Atomistic structure of the SARS-CoV-2 pseudoknot in solution from SAXS-driven molecular dynamics
Category
Published on
Type
journal-article
Author
Weiwei He and Josue San Emeterio and Michael T Woodside and Serdal Kirmizialtin and Lois Pollack
Citation
He, W., San Emeterio, J., Woodside, M. T., Kirmizialtin, S., & Pollack, L. (2023). Atomistic structure of the SARS-CoV-2 pseudoknot in solution from SAXS-driven molecular dynamics. Nucleic Acids Research, 51(20), 11332–11344. https://doi.org/10.1093/nar/gkad809
Abstract
Abstract
SARS-CoV-2 depends on −1 programmed ribosomal frameshifting (−1 PRF) to express proteins essential for its replication. The RNA pseudoknot stimulating −1 PRF is thus an attractive drug target. However, the structural models of this pseudoknot obtained from cryo-EM and crystallography differ in some important features, leaving the pseudoknot structure unclear. We measured the solution structure of the pseudoknot using small-angle X-ray scattering (SAXS). The measured profile did not agree with profiles computed from the previously solved structures.
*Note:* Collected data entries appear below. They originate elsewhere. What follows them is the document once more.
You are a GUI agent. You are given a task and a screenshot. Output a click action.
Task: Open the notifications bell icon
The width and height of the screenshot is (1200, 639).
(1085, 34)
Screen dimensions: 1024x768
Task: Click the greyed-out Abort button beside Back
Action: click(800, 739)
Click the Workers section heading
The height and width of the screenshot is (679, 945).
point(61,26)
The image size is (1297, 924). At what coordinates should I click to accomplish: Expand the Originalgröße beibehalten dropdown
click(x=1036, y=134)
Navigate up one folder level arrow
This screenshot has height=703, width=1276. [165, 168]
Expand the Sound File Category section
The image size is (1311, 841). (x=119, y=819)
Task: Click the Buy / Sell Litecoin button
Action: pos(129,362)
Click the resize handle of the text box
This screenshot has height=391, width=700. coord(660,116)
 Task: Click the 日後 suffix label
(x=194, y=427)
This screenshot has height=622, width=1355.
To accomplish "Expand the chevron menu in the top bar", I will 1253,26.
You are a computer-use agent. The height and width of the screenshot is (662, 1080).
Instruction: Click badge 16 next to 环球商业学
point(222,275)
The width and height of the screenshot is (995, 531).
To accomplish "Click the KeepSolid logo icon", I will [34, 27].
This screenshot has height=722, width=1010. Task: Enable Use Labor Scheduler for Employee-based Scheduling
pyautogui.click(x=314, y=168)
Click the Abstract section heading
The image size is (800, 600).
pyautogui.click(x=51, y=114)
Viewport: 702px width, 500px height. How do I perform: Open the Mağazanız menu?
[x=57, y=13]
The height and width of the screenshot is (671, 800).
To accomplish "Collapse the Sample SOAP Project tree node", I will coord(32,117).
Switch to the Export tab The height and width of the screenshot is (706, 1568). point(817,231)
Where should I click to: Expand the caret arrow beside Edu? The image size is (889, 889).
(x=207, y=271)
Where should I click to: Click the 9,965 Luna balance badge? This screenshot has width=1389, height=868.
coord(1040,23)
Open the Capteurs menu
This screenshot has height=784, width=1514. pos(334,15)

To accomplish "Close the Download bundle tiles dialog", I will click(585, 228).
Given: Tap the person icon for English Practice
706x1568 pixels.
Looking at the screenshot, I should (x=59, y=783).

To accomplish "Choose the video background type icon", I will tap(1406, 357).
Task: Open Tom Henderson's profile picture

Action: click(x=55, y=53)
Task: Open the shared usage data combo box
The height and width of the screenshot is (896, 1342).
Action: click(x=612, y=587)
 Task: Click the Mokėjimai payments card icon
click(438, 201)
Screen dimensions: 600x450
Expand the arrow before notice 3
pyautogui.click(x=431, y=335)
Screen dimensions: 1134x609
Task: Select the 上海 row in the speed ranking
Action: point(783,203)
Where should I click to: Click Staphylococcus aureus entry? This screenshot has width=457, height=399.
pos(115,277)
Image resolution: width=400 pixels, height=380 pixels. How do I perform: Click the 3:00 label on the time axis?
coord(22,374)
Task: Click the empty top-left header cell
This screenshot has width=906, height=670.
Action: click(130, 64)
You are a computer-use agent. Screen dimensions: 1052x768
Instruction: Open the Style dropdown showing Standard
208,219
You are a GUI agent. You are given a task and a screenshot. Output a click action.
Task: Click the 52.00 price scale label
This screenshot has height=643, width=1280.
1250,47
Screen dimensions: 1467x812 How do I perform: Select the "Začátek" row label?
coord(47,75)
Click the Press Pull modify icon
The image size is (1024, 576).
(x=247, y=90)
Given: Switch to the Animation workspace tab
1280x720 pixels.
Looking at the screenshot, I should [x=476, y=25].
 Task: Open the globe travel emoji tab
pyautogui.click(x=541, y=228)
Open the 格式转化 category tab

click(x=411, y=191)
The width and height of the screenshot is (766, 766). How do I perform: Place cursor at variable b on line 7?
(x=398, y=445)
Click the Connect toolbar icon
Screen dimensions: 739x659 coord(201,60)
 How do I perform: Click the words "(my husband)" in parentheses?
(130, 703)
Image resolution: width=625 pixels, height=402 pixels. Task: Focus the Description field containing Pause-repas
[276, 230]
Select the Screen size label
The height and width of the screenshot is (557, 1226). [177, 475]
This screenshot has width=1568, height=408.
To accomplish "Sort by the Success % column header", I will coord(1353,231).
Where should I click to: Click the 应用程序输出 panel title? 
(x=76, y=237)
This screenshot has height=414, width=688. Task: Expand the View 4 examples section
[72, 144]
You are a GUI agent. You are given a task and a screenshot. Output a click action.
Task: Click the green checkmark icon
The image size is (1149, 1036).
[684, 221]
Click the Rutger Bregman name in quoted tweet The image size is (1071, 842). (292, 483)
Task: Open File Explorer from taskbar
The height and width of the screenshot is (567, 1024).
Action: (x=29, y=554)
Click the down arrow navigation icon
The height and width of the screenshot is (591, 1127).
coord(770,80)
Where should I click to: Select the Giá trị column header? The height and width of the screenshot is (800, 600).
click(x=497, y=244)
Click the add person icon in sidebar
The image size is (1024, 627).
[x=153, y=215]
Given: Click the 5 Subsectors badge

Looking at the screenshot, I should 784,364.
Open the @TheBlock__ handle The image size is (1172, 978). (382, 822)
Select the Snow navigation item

Beginning with each of these solved structures, we used the SAXS data to direct all atom molecular dynamics (MD) simulations to improve the agreement in profiles. In all cases, this refinement resulted in a bent conformation that more closely resembled the cryo-EM structures than the crystal structure. Applying the same approach to a point mutant abolishing −1 PRF revealed a notably more bent structure with reoriented helices. This work clarifies the dynamic structures of the SARS-CoV-2 pseudoknot in solution.